Instructions for the task – Using the records below, give again exactly the lines from the line that contains "Open author Myah Ward's page" through the line that contains "Switch to mobile", both ends included, and only those.

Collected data
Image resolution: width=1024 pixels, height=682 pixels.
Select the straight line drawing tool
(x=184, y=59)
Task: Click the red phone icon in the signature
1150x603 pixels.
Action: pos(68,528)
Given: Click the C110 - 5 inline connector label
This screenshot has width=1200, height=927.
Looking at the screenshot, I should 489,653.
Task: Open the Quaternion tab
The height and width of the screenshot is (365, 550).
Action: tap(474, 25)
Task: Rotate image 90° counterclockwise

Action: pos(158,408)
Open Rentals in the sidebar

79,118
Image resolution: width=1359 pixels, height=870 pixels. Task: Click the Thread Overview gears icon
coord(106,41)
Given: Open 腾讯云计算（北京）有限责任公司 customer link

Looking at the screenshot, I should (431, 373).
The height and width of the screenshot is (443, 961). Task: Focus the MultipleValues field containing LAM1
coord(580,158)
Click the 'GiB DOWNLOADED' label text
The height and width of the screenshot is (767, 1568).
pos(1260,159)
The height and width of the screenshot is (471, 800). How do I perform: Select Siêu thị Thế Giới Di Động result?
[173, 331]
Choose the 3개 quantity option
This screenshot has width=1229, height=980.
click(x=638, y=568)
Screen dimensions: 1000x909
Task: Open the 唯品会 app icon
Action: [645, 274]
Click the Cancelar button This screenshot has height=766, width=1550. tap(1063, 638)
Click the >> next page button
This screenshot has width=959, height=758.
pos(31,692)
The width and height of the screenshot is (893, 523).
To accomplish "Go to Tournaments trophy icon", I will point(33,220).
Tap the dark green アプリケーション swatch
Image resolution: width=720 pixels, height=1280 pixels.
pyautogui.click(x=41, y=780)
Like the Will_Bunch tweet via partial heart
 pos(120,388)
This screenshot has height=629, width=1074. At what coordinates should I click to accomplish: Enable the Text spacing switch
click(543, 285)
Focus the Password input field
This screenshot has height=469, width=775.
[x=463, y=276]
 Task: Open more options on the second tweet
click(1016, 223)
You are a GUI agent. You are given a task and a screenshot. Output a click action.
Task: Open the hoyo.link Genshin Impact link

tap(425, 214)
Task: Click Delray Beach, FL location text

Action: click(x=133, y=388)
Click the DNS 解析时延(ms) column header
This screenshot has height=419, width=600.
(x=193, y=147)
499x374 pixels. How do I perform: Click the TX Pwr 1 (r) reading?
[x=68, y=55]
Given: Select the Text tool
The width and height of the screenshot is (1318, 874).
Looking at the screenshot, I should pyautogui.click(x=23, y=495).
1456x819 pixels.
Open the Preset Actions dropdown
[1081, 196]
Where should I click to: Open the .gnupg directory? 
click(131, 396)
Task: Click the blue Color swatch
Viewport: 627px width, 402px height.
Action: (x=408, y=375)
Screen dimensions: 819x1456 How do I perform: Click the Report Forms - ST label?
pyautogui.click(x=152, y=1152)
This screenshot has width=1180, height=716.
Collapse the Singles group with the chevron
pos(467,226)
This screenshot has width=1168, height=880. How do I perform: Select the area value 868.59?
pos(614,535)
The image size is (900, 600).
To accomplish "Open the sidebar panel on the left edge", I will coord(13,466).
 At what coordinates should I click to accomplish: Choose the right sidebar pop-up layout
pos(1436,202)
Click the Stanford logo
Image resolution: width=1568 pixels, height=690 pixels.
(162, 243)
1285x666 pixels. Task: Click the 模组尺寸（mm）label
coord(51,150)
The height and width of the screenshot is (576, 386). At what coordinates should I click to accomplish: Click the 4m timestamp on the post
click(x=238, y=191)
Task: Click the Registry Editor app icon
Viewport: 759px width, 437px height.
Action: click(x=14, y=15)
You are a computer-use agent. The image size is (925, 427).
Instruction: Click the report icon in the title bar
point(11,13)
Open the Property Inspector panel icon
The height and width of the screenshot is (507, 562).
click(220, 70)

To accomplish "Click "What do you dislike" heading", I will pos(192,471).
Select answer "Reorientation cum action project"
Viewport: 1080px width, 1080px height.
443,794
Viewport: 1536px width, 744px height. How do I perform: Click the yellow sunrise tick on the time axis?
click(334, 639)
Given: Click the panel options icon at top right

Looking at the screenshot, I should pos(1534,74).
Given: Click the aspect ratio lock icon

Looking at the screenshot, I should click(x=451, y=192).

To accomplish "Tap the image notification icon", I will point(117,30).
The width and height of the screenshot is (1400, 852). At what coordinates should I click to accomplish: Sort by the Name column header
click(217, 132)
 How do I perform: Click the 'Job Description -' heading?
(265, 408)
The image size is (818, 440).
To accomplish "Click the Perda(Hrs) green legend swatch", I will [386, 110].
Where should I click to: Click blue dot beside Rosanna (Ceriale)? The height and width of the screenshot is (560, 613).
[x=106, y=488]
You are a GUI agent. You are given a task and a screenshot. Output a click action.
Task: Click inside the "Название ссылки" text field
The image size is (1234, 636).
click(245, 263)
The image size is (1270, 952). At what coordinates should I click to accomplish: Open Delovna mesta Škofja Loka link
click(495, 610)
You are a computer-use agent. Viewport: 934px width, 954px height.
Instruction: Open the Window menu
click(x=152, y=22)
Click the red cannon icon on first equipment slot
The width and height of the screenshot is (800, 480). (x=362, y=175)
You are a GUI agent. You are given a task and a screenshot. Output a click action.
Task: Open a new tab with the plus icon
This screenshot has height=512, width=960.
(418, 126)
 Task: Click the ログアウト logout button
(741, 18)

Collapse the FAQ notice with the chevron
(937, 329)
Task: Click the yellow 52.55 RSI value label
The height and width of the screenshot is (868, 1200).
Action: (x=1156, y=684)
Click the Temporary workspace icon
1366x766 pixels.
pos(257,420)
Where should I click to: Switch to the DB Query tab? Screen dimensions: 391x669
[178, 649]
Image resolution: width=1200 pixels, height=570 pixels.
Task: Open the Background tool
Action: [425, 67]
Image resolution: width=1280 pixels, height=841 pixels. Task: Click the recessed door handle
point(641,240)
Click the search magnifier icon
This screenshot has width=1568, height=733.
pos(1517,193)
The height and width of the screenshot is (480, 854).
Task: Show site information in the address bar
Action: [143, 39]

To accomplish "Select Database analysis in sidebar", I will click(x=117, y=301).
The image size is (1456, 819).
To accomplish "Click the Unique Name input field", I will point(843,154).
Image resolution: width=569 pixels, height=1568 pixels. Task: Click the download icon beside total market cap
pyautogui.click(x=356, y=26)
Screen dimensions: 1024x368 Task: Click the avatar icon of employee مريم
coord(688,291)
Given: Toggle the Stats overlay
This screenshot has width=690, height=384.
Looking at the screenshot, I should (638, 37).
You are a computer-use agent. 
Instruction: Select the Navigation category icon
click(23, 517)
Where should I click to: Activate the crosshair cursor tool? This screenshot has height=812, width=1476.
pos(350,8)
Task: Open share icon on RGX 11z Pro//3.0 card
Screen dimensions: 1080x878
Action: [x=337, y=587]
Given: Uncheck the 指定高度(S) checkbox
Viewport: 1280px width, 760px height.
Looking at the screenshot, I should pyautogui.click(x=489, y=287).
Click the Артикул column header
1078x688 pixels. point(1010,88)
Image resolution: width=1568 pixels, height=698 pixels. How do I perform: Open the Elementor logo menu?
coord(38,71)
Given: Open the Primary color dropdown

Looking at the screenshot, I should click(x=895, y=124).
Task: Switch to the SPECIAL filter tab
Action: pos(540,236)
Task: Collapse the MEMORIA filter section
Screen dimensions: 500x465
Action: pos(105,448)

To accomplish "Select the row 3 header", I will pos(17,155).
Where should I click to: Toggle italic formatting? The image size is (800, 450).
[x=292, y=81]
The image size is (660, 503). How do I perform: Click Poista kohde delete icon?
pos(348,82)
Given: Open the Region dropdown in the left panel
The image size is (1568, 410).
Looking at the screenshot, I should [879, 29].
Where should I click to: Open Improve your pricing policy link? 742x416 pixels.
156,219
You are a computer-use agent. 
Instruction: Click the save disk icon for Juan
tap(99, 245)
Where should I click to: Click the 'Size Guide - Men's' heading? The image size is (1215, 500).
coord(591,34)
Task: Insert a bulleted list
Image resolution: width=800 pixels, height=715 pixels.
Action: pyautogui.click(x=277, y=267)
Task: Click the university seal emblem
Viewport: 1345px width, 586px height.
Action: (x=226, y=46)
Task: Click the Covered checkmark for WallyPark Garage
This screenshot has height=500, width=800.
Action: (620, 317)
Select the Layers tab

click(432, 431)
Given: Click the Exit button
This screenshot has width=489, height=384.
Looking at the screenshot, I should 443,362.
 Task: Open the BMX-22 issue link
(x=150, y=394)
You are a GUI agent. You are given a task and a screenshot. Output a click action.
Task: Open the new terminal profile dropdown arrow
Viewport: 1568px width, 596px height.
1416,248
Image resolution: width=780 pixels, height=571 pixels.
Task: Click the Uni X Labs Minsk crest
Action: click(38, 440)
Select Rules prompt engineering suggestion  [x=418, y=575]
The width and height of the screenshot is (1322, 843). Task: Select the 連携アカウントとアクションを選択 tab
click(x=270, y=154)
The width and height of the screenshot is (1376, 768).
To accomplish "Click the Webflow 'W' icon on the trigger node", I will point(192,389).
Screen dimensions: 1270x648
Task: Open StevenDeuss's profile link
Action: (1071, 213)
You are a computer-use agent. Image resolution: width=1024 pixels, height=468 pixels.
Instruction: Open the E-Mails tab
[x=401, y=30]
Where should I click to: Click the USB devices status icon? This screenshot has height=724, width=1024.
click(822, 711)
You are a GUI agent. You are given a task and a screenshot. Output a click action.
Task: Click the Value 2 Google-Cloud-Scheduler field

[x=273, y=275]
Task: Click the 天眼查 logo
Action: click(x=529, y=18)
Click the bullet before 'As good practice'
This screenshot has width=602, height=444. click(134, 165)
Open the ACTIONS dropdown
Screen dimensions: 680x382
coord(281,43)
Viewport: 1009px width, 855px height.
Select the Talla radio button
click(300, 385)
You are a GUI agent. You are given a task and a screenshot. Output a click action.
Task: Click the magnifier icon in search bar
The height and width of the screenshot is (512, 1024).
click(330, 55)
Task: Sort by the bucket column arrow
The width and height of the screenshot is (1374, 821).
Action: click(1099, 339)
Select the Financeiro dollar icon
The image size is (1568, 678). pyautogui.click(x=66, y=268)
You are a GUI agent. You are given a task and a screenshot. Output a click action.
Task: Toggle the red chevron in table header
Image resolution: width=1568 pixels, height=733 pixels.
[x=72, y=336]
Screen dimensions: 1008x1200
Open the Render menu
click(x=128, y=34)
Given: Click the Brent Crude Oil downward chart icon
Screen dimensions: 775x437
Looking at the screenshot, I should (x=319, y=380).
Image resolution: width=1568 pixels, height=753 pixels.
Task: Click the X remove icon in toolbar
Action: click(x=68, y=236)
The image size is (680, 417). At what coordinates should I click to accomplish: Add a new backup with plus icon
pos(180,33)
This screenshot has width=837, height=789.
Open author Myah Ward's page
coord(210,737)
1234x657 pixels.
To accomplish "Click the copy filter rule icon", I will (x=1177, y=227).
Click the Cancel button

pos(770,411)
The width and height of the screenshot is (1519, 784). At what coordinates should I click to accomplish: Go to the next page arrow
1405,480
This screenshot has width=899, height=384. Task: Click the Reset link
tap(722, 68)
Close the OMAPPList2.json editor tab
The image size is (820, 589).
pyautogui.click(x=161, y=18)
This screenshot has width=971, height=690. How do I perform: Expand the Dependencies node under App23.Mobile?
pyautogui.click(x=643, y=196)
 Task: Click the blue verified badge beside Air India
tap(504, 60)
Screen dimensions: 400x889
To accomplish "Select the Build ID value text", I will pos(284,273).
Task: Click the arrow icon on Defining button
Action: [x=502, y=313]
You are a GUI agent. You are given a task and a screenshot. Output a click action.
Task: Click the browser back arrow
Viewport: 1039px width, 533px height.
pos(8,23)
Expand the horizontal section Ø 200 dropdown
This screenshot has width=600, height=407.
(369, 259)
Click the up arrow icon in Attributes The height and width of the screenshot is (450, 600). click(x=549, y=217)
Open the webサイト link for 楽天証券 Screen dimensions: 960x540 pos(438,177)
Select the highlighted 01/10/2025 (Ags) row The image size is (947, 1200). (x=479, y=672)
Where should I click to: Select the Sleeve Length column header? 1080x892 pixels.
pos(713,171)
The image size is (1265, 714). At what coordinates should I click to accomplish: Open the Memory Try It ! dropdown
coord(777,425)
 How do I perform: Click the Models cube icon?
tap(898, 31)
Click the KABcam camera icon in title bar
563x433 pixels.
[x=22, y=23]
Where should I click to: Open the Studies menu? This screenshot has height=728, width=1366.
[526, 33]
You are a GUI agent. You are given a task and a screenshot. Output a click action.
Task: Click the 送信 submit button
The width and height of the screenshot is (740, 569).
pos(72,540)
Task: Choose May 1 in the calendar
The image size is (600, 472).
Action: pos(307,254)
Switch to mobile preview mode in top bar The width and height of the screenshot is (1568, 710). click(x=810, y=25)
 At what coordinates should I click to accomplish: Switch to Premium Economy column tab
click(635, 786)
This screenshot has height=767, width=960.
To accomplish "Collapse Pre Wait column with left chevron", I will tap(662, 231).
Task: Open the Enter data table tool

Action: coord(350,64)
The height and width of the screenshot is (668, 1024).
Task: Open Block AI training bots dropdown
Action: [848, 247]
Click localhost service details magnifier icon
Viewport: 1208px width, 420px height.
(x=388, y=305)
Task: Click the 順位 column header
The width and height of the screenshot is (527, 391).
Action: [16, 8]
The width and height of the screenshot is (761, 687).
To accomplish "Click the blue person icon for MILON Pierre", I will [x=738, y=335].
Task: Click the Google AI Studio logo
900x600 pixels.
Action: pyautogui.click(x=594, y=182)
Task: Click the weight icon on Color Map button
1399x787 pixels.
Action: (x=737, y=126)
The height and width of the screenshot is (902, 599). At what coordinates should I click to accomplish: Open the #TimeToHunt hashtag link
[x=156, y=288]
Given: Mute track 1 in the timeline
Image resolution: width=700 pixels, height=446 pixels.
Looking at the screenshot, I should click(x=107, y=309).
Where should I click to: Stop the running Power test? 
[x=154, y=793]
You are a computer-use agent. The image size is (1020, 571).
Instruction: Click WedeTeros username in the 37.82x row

Task answer –
Open author Myah Ward's page
coord(210,737)
1234x657 pixels.
To accomplish "Click the copy filter rule icon", I will (x=1177, y=227).
Click the Cancel button

pos(770,411)
The width and height of the screenshot is (1519, 784). At what coordinates should I click to accomplish: Go to the next page arrow
1405,480
This screenshot has width=899, height=384. Task: Click the Reset link
tap(722, 68)
Close the OMAPPList2.json editor tab
The image size is (820, 589).
pyautogui.click(x=161, y=18)
This screenshot has width=971, height=690. How do I perform: Expand the Dependencies node under App23.Mobile?
pyautogui.click(x=643, y=196)
 Task: Click the blue verified badge beside Air India
tap(504, 60)
Screen dimensions: 400x889
To accomplish "Select the Build ID value text", I will pos(284,273).
Task: Click the arrow icon on Defining button
Action: [x=502, y=313]
You are a GUI agent. You are given a task and a screenshot. Output a click action.
Task: Click the browser back arrow
Viewport: 1039px width, 533px height.
pos(8,23)
Expand the horizontal section Ø 200 dropdown
This screenshot has width=600, height=407.
(369, 259)
Click the up arrow icon in Attributes The height and width of the screenshot is (450, 600). click(x=549, y=217)
Open the webサイト link for 楽天証券 Screen dimensions: 960x540 pos(438,177)
Select the highlighted 01/10/2025 (Ags) row The image size is (947, 1200). (x=479, y=672)
Where should I click to: Select the Sleeve Length column header? 1080x892 pixels.
pos(713,171)
The image size is (1265, 714). At what coordinates should I click to accomplish: Open the Memory Try It ! dropdown
coord(777,425)
 How do I perform: Click the Models cube icon?
tap(898, 31)
Click the KABcam camera icon in title bar
563x433 pixels.
[x=22, y=23]
Where should I click to: Open the Studies menu? This screenshot has height=728, width=1366.
[526, 33]
You are a GUI agent. You are given a task and a screenshot. Output a click action.
Task: Click the 送信 submit button
The width and height of the screenshot is (740, 569).
pos(72,540)
Task: Choose May 1 in the calendar
The image size is (600, 472).
Action: pos(307,254)
Switch to mobile preview mode in top bar The width and height of the screenshot is (1568, 710). click(x=810, y=25)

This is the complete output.